# Textauszug
Kinder kauft man nicht. Konfliktfeld Auslandsadoptionen: Marktcharakteristiken fehlen
Christian Tribowski
Auslandsadoptionen sind für viele Kinderlose die einzige Möglichkeit, ihren Traum von einer Familie zu realisieren. Doch bringt die Entscheidung, den Kinderwunsch auf diese Weise zu erfüllen, Probleme mit sich. Adoptionen von Kindern aus ärmeren Teilen der Welt gelten hierzulande in weiten Kreisen als zweifelhaft – vor allem, weil dabei Geld fließt und Gebühren bezahlt werden. Wie viel – das hängt vom Herkunftsland des Kindes ab. Je nach Land müssen Dokumente, Urkunden und Bescheinigungen beschafft werden. „Agenturen prüfen die Adoptionsbewerber auf ihre Eignung und bereiten sie auf den bevorstehenden Prozess vor“, erklärt Tribowski die gängige Praxis.
Hinzu kommen außerdem Gerichtskosten sowie Reise- und Aufenthaltskosten im Herkunftsland des Kindes. Unterm Strich müssen angehende Adoptiveltern für das ganze Prozedere inklusive Reise und Aufenthalt im Herkunftsland des Kindes zwischen 10.000 und 15.000 Euro aufbringen. „Für manche erscheinen Auslandsadoptionen dann als ein Markt, auf dem mit Geld Kinder gekauft werden könnten“, so Tribowski. Verfestigt habe sich diese Wahrnehmung durch Kinderhandelsskandale, die in der Vergangenheit im Rahmen von Auslandsadoptionen Schlagzeilen machten.
Kinder sind keine Ware
Der emotionale Wunsch, eine Familie zu schaffen, aber für die Adoption Geld zu bezahlen, bringt deshalb viele Bewerber in eine Zwickmühle, hat er in vielen Gesprächen mit Adoptiveltern beobachtet. Es handelt sich um einen jener Grenzbereiche, in denen ökonomisches Handeln als Tabu betrachtet wird, und von denen es in modernen Gesellschaften einige gibt. Wie er dabei auch herausgefunden hat, gelingt es den meisten, die beiden Sphären der Familie und des Geldes zu integrieren, wenn die Umstände und Hintergründe umfassend geklärt sind. „Viele forschen intensiv nach, ob alles rechtmäßig zugeht und den gesetzlichen Regeln entspricht, und ob das Kind freiwillig abgegeben wurde“, sagt der Soziologe.
Letztlich erweist sich das Geld bei allen Beteiligten als ein zentrales Thema – nicht nur bei Adoptiveltern, sondern auch in Behörden und Adoptionsagenturen. „Denn da bei solchen Adoptionen auch Geld fließt, besteht das Risiko, dass das Kind zur Ware wird und ein Handel mit Kindern entsteht“, so Tribowski. „In diesem Zusammenhang ist es den Adoptiveltern vor allen Dingen wichtig, dass sich niemand an den Zahlungen bereichert. Die Adoptionsgesetzgebung sieht deshalb vor, dass Geld nicht direkt für das Kind, sondern nur für Dienstleistungen wie die Eignungsprüfungen der Adoptionsbewerber und das Verwaltungsfahren bezahlt wird“, erklärt er die Rechtslage.

# Bereitgestellte Daten
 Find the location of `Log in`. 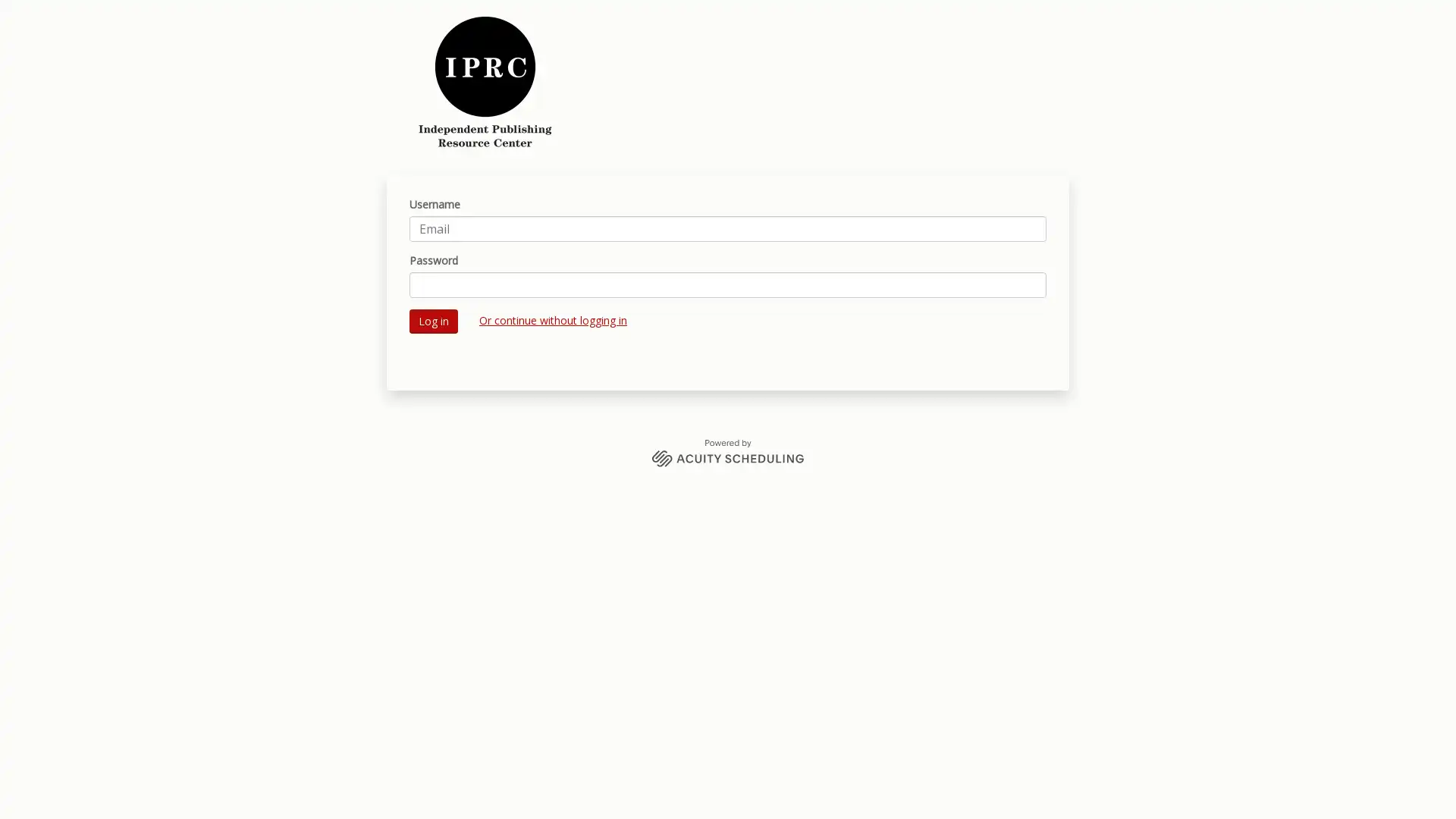

Log in is located at coordinates (432, 321).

# Übungsaufgabe 1
Prüfe, ob die folgenden Aussagen mit dem Textauszug übereinstimmen. Antworte jeweils mit Ja oder Nein und zitiere die entscheidenden Worte des Textauszugs wörtlich.
(a) Angehende Adoptiveltern müssen für das gesamte Verfahren zwischen 10.000 und 15.000 Euro aufbringen.
(b) Nach der Adoptionsgesetzgebung darf Geld direkt für das Kind bezahlt werden.
(c) Die Kosten einer Auslandsadoption sind unabhängig vom Herkunftsland des Kindes gleich hoch.
# Übungsaufgabe 2
Gib aus dem Textauszug den Abschnitt wortgetreu wieder, der mit den Worten „Letztlich erweist sich“ beginnt und mit „er die Rechtslage.“ endet.

# Schriftliche Antwort 1
(a) Ja: „Unterm Strich müssen angehende Adoptiveltern für das ganze Prozedere inklusive Reise und Aufenthalt im Herkunftsland des Kindes zwischen 10.000 und 15.000 Euro aufbringen.“
(b) Nein: „Die Adoptionsgesetzgebung sieht deshalb vor, dass Geld nicht direkt für das Kind, sondern nur für Dienstleistungen wie die Eignungsprüfungen der Adoptionsbewerber und das Verwaltungsfahren bezahlt wird“
(c) Nein: „Wie viel – das hängt vom Herkunftsland des Kindes ab.“

# Schriftliche Antwort 2
Letztlich erweist sich das Geld bei allen Beteiligten als ein zentrales Thema – nicht nur bei Adoptiveltern, sondern auch in Behörden und Adoptionsagenturen. „Denn da bei solchen Adoptionen auch Geld fließt, besteht das Risiko, dass das Kind zur Ware wird und ein Handel mit Kindern entsteht“, so Tribowski. „In diesem Zusammenhang ist es den Adoptiveltern vor allen Dingen wichtig, dass sich niemand an den Zahlungen bereichert. Die Adoptionsgesetzgebung sieht deshalb vor, dass Geld nicht direkt für das Kind, sondern nur für Dienstleistungen wie die Eignungsprüfungen der Adoptionsbewerber und das Verwaltungsfahren bezahlt wird“, erklärt er die Rechtslage.